Tuesday,
19 November 2002 8:30 am
In
my column on Monday, I argued that
we are in the midst of a trend reversal, from a world led by the
private sector to a world led by the public sector. Will
government requirements, rather than consumer and business
requirements, once again drive high tech?
Will government funded R&D once again eclipse
commercially funded R&D in electronics, computers,
communications, and software?
During
the Second World War, R&D in the US was driven almost 100% by
the needs of the war effort, i.e. by government contracts.
After the war, consumer and business products benefited
from the wartime inventions, and most new R&D was still driven
by government contracts. Even
as late as the 1960’s, as much as 40% of the corporate information
technology R&D
in the US was paid for by government contracts, although a shift
of leadership towards business uses was starting to become
apparent. IBM, for
example, introduced in the 1960's the System 360 - the first major
computer line designed specifically to business specifications
rather than government specifications.
In
the 1970’s the first computers designed for consumers were
introduced, and government funded R&D dropped to 20-30% or
corporate R&D. By the early 1990’s, with the Cold War over,
many computer, software and telecommunications equipment companies had dropped out of government contracting
altogether. Their
abandoned government contracting divisions were consolidated with
the remaining defense contracting specialists into a handful of
surviving defense contractors.
Even the government-owned National Labs were encouraged to
perform commercial R&D. By the 1990’s, the computer industry
had completely transformed itself from a government-driven market
using government-financed R&D into a consumer and
business-driven market with mostly privately financed R&D.
The best and brightest of the land who had once spent their
waking hours in war games and weapons development now were busily
designing new ways of shopping for consumers.
September
11, combined with significant softening of demand in the commercial
and consumer markets, has reversed this trend.
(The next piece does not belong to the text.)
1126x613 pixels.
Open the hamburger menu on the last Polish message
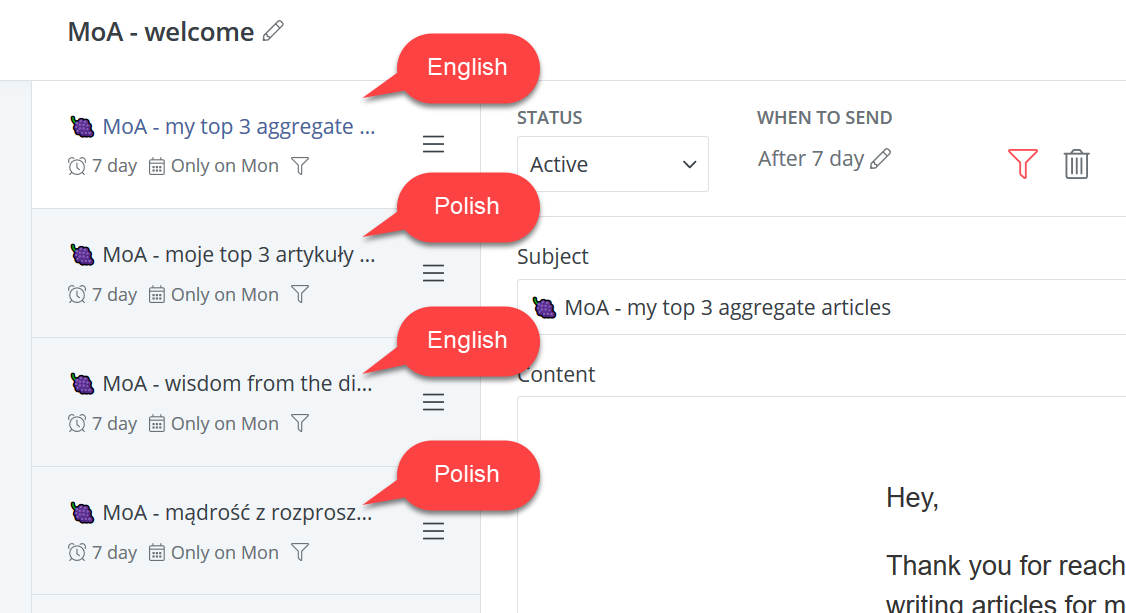click(434, 530)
Government requirements in homeland security and weapons
systems will once again drive corporate R&D programs, while
consumer and business requirements become secondary.
Government-owned
research labs will once again will be focused on government's
needs. Consumer and business technology will once again be the
result of spin-off technologies from government R&D programs.
This
reversal could manifest itself as a gradual increase in government
contracting and decrease in consumer and business markets, or it
could manifest itself suddenly if
there is a bloody war or never-ending series of
terrorist attacks.
As
a tech executive you should be seriously looking at reinvigorating your
government contracting arm and giving that arm a priority position at
the your corporate decision table.
You should also should be devising plans on how to leverage
dual-use (i.e. defense and commercial use) technology developed on the government's nickel, both
originating from your own labs and from government labs, into your
consumer and business products.
The winners in this
new game of developing and leveraging government-funded dual-use technologies will be
those who take advantage of this shift to rethink their development, funding,
venturing, partnering and staffing approaches. Spinouts, joint
ventures, spin-ins, and innovation-on-demand approaches need to
become part of your corporate vocabulary.